▶ **CONSIGNE**
Transcrivez à l'identique le compte rendu de concert ci-dessous, depuis le passage qui contient « 2006 est l’année » jusqu'à « plein les coronaires. » inclus.

▶ **EXTRAIT RETENU**
━━━

2006 est l’année des Charlottes, et de leurs fraises respectives, toutes là sur le devant de la scène. Il y a les connues, les filles de, il y a les actrices dans les navets désolants beaufs, les autres ridées dans des comédies. Il y a tout un monde de Charlotte, prêt à éclore, Gainsbourg, De Turckeim, Rampling, etc…
Il y a Charlotte Etc, nouvelle venue dans le monde éphémère des réalités musicales. Tout un univers en apesanteur qui ne demandait qu’à naître, et qui se matérialisait ce lundi à l’Espace Jemmapes par un concert d’ouverture pour l’intronisation de la nouvelle dame. A cheval entre chanson française et anglo-saxonne, le travail de Charlotte Etc vient de loin, il vient du cœur, et les spectateurs en ont pris ce soir, plein les coronaires.
Une soirée de lancement donc, pour rappeler aux invités que Charlotte Etc n’est pas novice (deux albums à son actif) et maîtrise bien sa petite entreprise, en duo depuis 2002 avec le guitariste - bluffant - Yann Féry.
Non, décidément, les chansons se suivent et ne se ressemblent pas, s’entremêlent, comme ce "Convoi" aux accents de guitares en reverb’ incomparables, la voix de Charlotte minaudante, les accords se déchirant dans l’air. Ni rock ni pop. Ni variété ni chanson. Ni dieu ni loi.

━━━

▶ **DONNÉES COLLECTÉES**
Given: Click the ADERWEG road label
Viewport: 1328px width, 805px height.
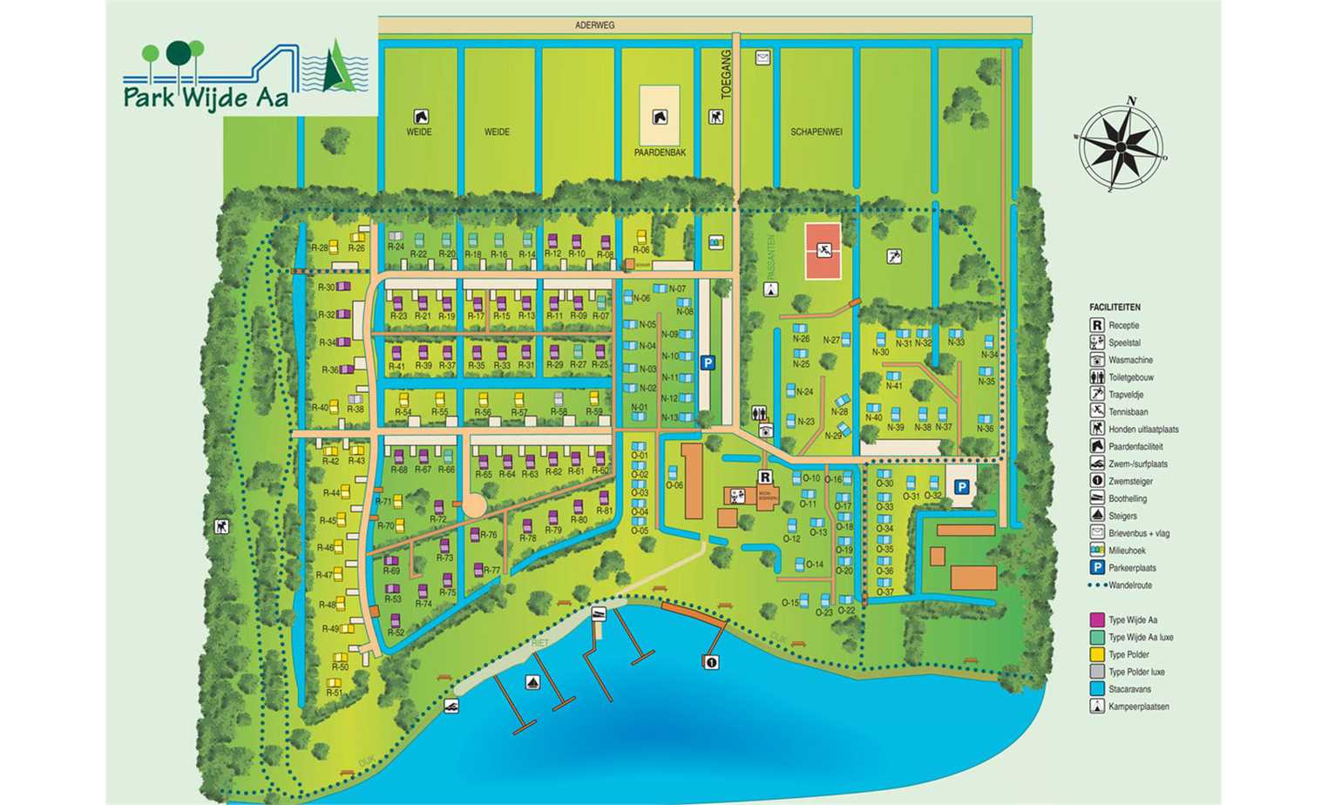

━━━

▶ **RÉSULTAT OBTENU**
2006 est l’année des Charlottes, et de leurs fraises respectives, toutes là sur le devant de la scène. Il y a les connues, les filles de, il y a les actrices dans les navets désolants beaufs, les autres ridées dans des comédies. Il y a tout un monde de Charlotte, prêt à éclore, Gainsbourg, De Turckeim, Rampling, etc…
Il y a Charlotte Etc, nouvelle venue dans le monde éphémère des réalités musicales. Tout un univers en apesanteur qui ne demandait qu’à naître, et qui se matérialisait ce lundi à l’Espace Jemmapes par un concert d’ouverture pour l’intronisation de la nouvelle dame. A cheval entre chanson française et anglo-saxonne, le travail de Charlotte Etc vient de loin, il vient du cœur, et les spectateurs en ont pris ce soir, plein les coronaires.